**OPDRACHT A**.
Geef alles uit de tekst over de aardbevingen van "Voor de bevingen" tot en met "VAN 0,65 mm/s." opnieuw weer, en wissel daarbij "Garrelsweer" om voor "Loppersum".
**OPDRACHT B**.
Welke trillingssnelheid heeft W&B volgens de tekst over de aardbevingen berekend voor de beving bij 't Zandt op 13 februari 2014?

**** GECITEERDE TEKST ****

W&B heeft aan de hand van de Emperical Ground Motion Prediction Equation (hierna: EGMPE) uit 2021, op basis van de door haar gehanteerde uitgangspunten bepaald dat de aardbeving in Garrelsweer op 27 juni 2011, met een magnitude van 3,2 op 17,04 km van de boerderij, op de locatie van [eiser] de hoogste trillingssnelheid heeft gehad, te weten 1,48 mm/s met een overschrijdingskans van 25% (PGV25%). Voor de berekening zijn zowel de ‘Vs ,30’ (een parameter die naar de rechtbank begrijpt ziet op de grondgesteldheid) uit de zonering van de EGMPE 2021 als de ‘Vs,30’ berekening voor de sonderingen op de locatie van de boerderij beschouwd. Laatstgenoemde is aldus W&B aanzienlijk lager, wat mogelijk kan worden toegeschreven aan het feit dat de boerderij op een wierde staat. Dit levert een 5% hogere trillingssnelheid op: 1,55 mm/s voor de aardbeving bij Garrelsweer en 1,44 mm/s voor de beving in 2012 bij Huizinge.
Voor de bevingen die voor 2011 en na 2012 zijn opgetreden, heeft W&B een trillingsnelheid van minder dan 1 mm/s berekend: voor de beving op 2 juli 2013 bij Garrelsweer een PGV25% van 0,71 mm/s en voor de beving bij ’t Zandt op 13 februari 2014 een PGV25% VAN 0,65 mm/s.

**** OPGESLAGEN GEGEVENS ****

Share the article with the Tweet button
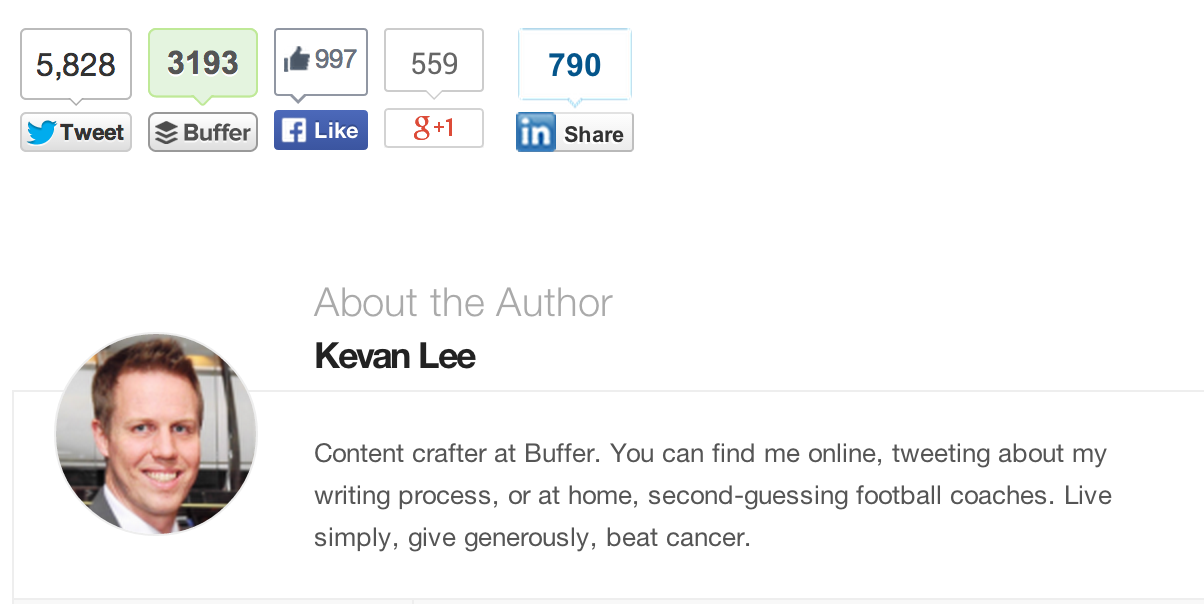The height and width of the screenshot is (604, 1204). click(76, 132)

****

**EINDRESULTAAT A**.
Voor de bevingen die voor 2011 en na 2012 zijn opgetreden, heeft W&B een trillingsnelheid van minder dan 1 mm/s berekend: voor de beving op 2 juli 2013 bij Loppersum een PGV25% van 0,71 mm/s en voor de beving bij ’t Zandt op 13 februari 2014 een PGV25% VAN 0,65 mm/s.

**EINDRESULTAAT B**.
Een PGV25% van 0,65 mm/s.